## Action item
An exact repeat is needed of the lines from the one with "You are a GUI" through the last line of the data below. Please omit the pictures.

## Excerpted data

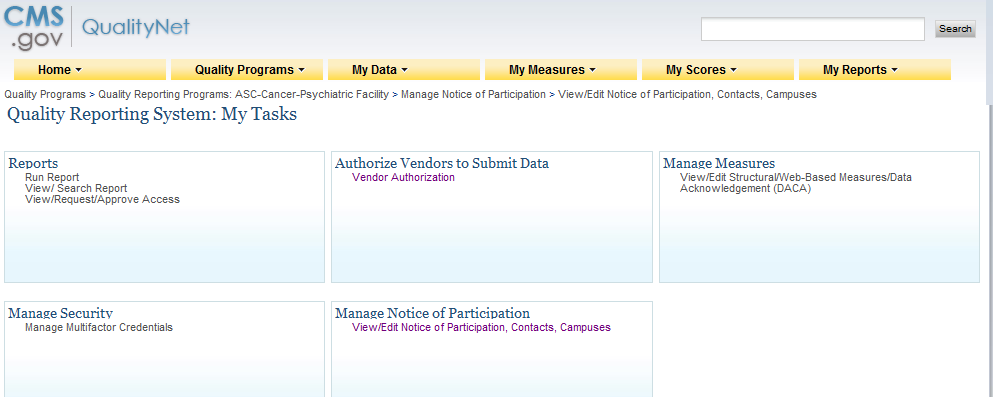The height and width of the screenshot is (397, 993).
Task: Open View/ Search Report link
Action: (x=76, y=188)
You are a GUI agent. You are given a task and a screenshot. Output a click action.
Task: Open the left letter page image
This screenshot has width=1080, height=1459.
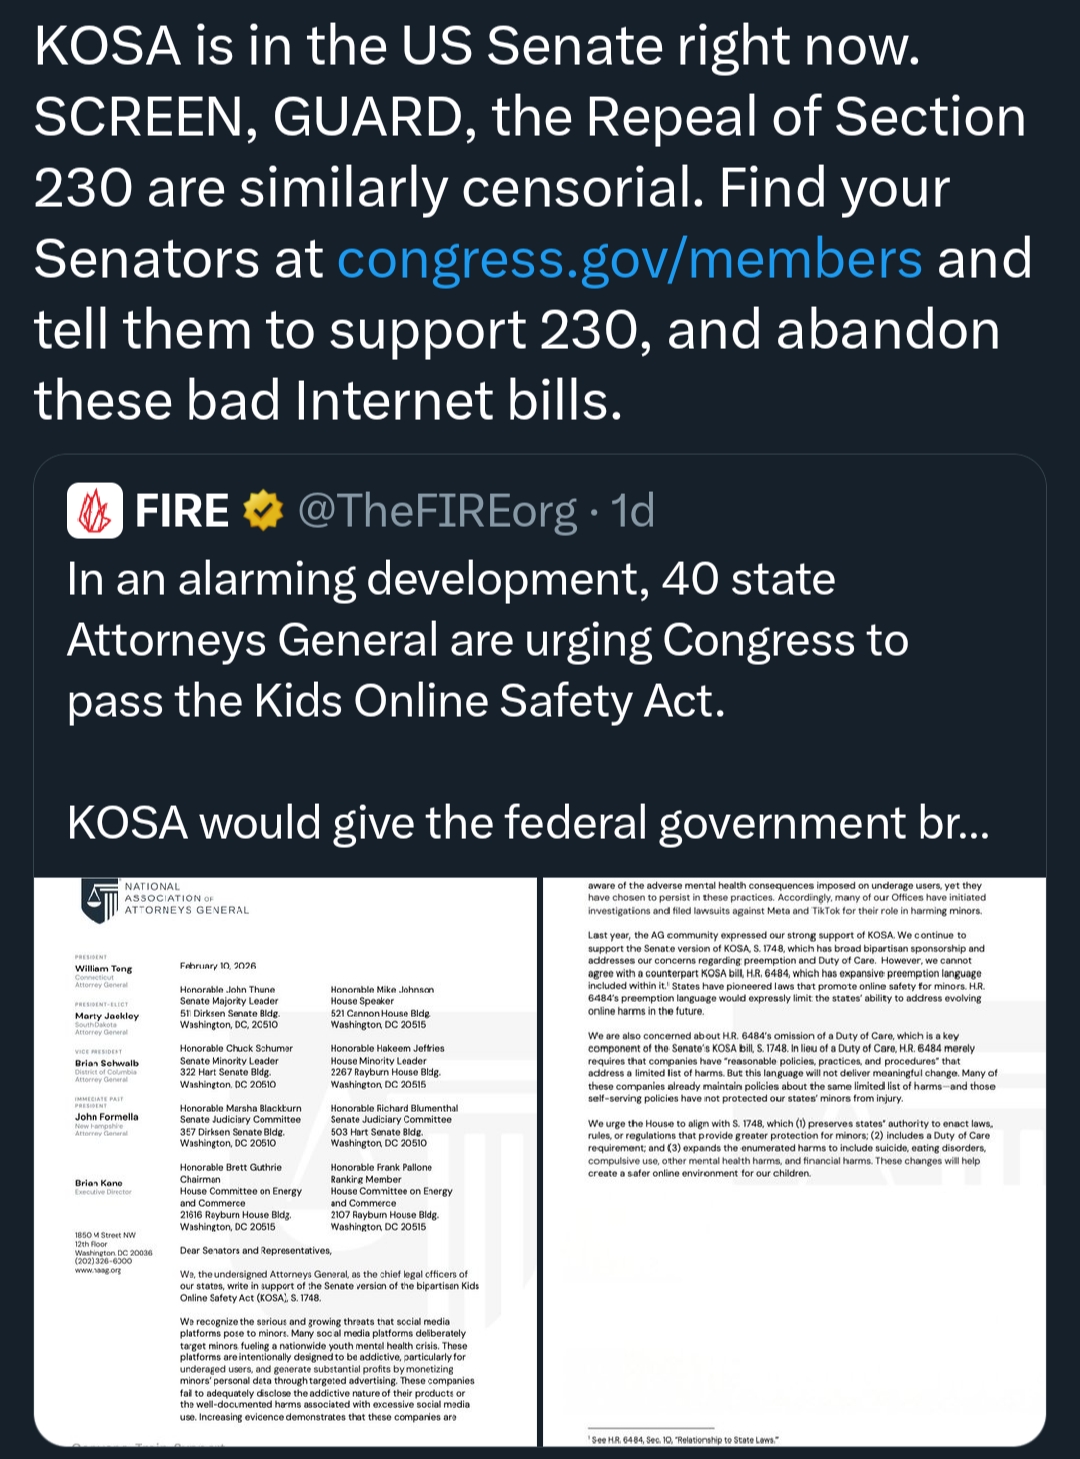tap(286, 1160)
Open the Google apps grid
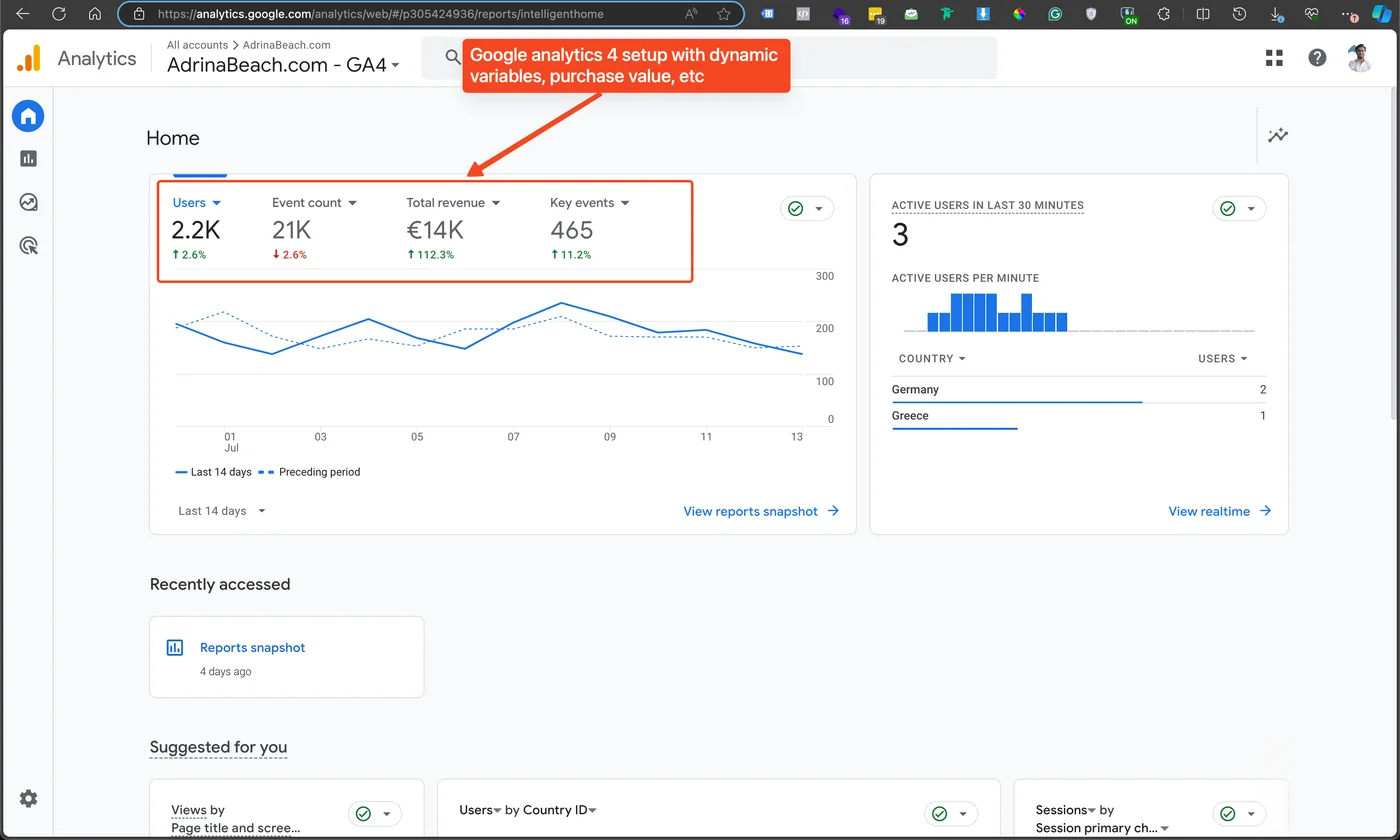 (x=1273, y=57)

## Exercise result
You are a GUI agent. You are given a task and a screenshot. Output a click action.
Task: Open the left letter page image
This screenshot has width=1080, height=1459.
tap(286, 1160)
Open the Google apps grid
 (x=1273, y=57)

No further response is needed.